## Exercise description
From the data below, copy exactly the lines that lie between the one holding "543x419 pixels." and the one holding "has width=645, height=388.", including both, and nothing more.

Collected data
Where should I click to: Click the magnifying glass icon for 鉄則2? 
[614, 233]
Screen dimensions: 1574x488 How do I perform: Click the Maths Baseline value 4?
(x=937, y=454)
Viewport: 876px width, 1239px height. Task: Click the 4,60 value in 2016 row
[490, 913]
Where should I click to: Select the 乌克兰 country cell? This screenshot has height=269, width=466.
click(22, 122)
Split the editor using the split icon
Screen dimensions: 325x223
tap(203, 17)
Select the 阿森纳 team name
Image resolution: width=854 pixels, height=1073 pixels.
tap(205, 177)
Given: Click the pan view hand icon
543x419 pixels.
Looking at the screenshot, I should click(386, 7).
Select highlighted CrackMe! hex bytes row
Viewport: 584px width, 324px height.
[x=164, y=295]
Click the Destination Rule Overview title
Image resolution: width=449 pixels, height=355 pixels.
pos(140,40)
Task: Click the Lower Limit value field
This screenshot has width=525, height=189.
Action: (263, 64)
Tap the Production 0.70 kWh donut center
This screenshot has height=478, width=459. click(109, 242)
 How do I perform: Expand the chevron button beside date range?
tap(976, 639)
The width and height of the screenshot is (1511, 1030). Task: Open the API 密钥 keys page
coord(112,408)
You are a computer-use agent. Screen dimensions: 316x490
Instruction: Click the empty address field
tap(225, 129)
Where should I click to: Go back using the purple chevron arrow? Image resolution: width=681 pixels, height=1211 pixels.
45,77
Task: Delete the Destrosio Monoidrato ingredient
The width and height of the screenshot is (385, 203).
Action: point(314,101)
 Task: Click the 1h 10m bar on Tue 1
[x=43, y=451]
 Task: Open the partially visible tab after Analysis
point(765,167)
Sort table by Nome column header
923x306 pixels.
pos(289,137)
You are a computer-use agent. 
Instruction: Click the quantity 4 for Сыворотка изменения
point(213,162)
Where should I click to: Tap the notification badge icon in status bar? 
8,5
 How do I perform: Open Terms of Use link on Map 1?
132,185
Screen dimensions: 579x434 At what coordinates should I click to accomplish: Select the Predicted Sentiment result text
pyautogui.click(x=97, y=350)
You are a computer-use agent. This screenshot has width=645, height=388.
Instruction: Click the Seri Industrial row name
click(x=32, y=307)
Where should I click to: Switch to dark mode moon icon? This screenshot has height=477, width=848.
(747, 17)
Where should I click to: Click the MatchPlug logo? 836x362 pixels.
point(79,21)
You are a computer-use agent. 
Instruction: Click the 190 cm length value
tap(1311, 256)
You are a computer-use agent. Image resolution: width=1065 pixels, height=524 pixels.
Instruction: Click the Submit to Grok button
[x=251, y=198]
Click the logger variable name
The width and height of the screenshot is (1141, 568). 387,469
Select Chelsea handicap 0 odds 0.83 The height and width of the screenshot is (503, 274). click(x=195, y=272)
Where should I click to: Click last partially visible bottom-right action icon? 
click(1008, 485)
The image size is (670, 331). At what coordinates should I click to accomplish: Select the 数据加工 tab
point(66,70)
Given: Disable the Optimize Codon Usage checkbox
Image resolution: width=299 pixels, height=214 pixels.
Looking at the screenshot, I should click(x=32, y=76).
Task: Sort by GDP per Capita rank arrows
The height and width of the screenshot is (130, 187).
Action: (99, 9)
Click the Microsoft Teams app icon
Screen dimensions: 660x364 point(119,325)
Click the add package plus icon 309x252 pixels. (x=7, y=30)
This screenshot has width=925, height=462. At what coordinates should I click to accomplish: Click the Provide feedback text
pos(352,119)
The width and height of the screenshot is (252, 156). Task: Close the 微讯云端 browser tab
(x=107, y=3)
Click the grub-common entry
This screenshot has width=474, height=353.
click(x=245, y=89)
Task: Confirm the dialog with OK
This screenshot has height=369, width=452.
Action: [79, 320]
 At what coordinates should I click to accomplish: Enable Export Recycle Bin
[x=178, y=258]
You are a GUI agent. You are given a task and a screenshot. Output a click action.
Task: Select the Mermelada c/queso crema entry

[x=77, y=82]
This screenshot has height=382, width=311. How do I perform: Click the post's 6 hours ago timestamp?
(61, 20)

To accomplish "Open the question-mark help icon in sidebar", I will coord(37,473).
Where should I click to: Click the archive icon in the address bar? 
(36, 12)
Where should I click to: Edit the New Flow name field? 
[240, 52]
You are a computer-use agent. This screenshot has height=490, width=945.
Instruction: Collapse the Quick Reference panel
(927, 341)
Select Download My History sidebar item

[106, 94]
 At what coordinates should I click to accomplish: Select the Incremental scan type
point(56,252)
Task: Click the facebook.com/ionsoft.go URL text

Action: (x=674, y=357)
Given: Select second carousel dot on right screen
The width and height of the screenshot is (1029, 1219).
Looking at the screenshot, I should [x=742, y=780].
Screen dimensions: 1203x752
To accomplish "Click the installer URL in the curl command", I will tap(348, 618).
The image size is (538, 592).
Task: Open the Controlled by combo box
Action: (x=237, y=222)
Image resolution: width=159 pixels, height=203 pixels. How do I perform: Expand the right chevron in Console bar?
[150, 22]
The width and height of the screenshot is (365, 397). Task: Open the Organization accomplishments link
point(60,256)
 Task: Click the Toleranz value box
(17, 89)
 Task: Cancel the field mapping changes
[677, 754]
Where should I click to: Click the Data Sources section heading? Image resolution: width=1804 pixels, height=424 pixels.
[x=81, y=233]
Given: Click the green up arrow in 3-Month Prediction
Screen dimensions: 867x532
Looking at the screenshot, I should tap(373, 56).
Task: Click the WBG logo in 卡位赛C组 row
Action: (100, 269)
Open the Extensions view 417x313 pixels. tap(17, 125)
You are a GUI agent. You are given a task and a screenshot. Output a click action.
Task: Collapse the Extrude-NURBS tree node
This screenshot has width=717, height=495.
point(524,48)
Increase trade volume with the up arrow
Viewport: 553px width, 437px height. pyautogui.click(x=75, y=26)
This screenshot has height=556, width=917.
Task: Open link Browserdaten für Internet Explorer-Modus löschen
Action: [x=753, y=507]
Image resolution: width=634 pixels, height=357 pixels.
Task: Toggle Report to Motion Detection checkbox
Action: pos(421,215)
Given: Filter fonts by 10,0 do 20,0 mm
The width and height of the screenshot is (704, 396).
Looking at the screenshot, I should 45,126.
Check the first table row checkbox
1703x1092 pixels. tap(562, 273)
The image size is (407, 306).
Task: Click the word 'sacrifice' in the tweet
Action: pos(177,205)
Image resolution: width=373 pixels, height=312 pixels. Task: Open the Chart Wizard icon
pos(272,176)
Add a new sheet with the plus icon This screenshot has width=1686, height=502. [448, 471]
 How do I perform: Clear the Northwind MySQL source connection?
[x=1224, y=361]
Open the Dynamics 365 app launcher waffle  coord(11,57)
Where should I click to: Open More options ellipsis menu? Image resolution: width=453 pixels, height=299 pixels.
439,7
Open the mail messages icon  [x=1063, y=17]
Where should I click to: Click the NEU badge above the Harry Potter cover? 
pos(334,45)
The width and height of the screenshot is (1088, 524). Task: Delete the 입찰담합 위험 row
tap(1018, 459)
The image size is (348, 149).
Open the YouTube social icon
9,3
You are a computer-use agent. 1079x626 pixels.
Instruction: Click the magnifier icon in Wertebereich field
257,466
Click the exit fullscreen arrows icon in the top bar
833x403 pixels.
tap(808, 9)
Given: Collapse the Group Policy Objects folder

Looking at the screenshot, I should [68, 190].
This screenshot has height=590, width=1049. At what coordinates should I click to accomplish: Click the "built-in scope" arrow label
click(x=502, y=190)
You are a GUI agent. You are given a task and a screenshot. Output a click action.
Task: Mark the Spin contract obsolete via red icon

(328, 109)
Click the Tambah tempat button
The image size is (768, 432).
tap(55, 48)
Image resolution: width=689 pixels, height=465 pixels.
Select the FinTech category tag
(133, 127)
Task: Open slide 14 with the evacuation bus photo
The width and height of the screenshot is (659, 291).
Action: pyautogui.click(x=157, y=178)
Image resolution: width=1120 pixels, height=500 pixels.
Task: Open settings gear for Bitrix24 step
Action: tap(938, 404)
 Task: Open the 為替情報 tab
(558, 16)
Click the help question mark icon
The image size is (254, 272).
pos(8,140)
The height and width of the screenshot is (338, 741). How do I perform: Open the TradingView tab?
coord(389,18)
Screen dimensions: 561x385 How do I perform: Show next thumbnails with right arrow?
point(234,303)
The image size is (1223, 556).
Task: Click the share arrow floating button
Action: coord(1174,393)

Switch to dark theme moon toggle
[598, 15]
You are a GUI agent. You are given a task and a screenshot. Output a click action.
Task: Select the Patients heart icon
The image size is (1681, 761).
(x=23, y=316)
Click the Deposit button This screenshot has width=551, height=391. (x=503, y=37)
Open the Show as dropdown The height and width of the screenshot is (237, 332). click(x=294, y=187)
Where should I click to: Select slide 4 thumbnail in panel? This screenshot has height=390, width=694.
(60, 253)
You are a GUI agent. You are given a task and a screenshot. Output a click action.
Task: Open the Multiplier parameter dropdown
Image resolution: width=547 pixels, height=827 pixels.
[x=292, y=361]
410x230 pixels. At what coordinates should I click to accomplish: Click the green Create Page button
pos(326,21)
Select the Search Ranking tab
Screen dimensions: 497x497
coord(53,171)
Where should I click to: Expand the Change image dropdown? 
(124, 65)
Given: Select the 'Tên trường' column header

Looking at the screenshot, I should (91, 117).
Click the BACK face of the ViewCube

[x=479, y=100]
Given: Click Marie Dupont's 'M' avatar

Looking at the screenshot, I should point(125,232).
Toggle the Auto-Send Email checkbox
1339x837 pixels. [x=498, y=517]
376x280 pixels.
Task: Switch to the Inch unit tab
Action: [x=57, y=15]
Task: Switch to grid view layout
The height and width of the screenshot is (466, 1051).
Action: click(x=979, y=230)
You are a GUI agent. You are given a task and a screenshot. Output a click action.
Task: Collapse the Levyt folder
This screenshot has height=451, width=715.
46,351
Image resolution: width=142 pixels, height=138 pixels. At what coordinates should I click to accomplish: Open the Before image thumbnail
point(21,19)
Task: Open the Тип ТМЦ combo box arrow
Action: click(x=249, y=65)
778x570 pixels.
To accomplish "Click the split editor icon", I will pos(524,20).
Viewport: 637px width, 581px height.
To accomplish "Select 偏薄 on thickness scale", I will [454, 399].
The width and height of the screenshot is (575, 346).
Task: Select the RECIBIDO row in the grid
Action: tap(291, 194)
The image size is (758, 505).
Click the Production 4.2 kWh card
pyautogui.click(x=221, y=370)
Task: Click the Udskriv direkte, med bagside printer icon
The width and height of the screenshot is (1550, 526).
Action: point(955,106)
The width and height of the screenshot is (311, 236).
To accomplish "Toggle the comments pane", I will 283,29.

## Your solution
543x419 pixels.
Looking at the screenshot, I should click(386, 7).
Select highlighted CrackMe! hex bytes row
Viewport: 584px width, 324px height.
[x=164, y=295]
Click the Destination Rule Overview title
Image resolution: width=449 pixels, height=355 pixels.
pos(140,40)
Task: Click the Lower Limit value field
This screenshot has width=525, height=189.
Action: (263, 64)
Tap the Production 0.70 kWh donut center
This screenshot has height=478, width=459. click(109, 242)
 How do I perform: Expand the chevron button beside date range?
tap(976, 639)
The width and height of the screenshot is (1511, 1030). Task: Open the API 密钥 keys page
coord(112,408)
You are a computer-use agent. Screen dimensions: 316x490
Instruction: Click the empty address field
tap(225, 129)
Where should I click to: Go back using the purple chevron arrow? Image resolution: width=681 pixels, height=1211 pixels.
45,77
Task: Delete the Destrosio Monoidrato ingredient
The width and height of the screenshot is (385, 203).
Action: point(314,101)
 Task: Click the 1h 10m bar on Tue 1
[x=43, y=451]
 Task: Open the partially visible tab after Analysis
point(765,167)
Sort table by Nome column header
923x306 pixels.
pos(289,137)
You are a computer-use agent. 
Instruction: Click the quantity 4 for Сыворотка изменения
point(213,162)
Where should I click to: Tap the notification badge icon in status bar? 
8,5
 How do I perform: Open Terms of Use link on Map 1?
132,185
Screen dimensions: 579x434 At what coordinates should I click to accomplish: Select the Predicted Sentiment result text
pyautogui.click(x=97, y=350)
You are a computer-use agent. This screenshot has width=645, height=388.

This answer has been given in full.